# [Problem]
From the sensor discussion below, list each application type named in the parentheses that follow "adapt it to different applications".

# [Text for analysis]
--------------------

Yep, of course, Leane is just the italian distributor; I had their link
handy and used it. :)


Are you sure it was false? It is normal that a vehicle (also a sports
vehicle, even if it is much more rigid) varies its pitch angle of some
degrees.

Yes. I have mounted one in a car for use as an accellerometer and
compass. If I pull up or brake, the sensor thinks it is being tilted.
These sensors are great for head and motion tracking.
One evident advantage of these sensors is that they don't exhibit any angle
drift, probably thanks to the magnetic sensors. One disadvantage that we
noticed is that the correction algorithms aren't very good when the device
is in motion and then suddenly stops in a static position; it takes tenths
of seconds (and more!) before the angles stabilize. I suppose it is related
to the problem you noticed during the accelerations, probably they use some
kind of predictive algorithm (kalman filters, etc...). Maybe there is some
way to tweak the algorithm parameters to adapt it to different applications
(static, quasi-static, motion under 1g etc, just like GPS); I don't know
because we haven't studied these sensors very thoroughly, it was just part
of a feasibility study and the answer of the study - NO! - stopped any
further investigation. ;-)

--------------------

# [Recorded information]
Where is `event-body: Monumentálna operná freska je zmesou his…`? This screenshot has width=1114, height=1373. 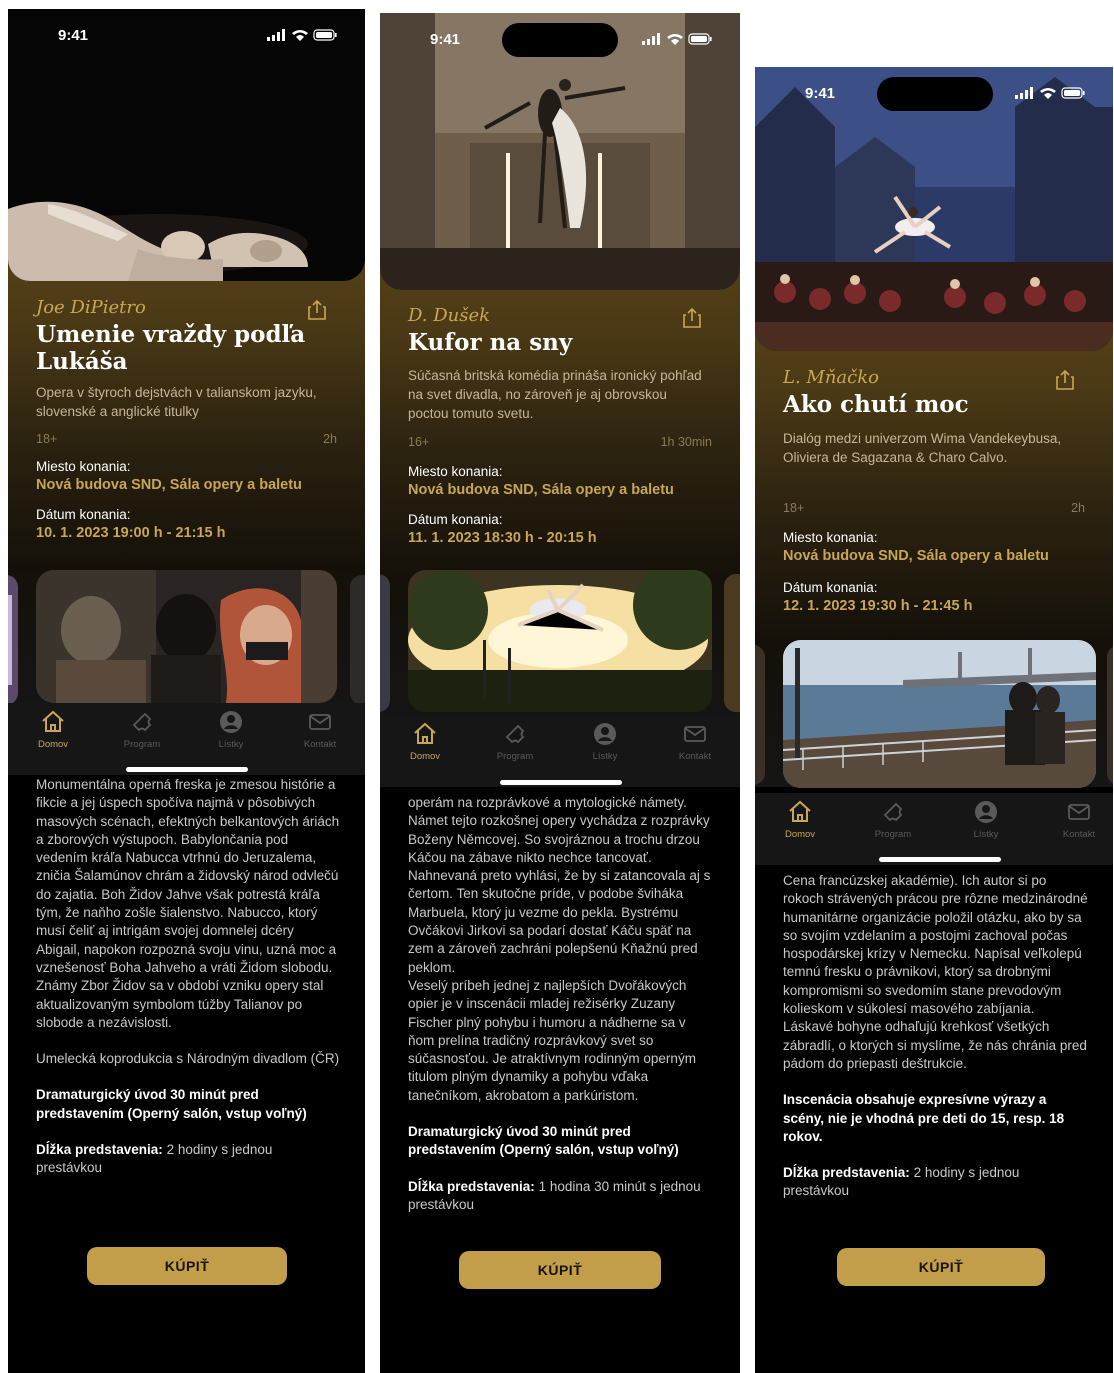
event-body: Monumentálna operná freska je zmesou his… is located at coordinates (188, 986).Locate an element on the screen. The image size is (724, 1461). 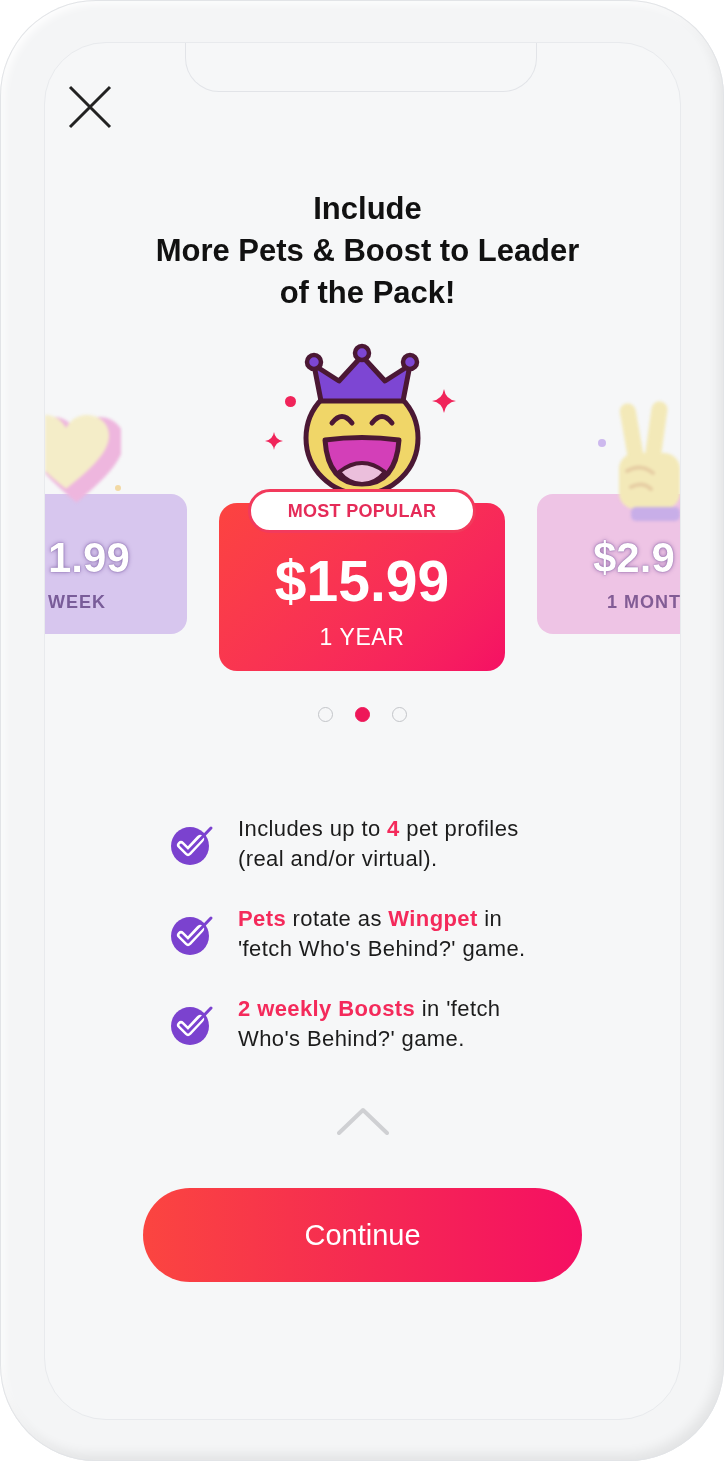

--------------------

# [Response for this exercise]
static
quasi-static
motion under 1g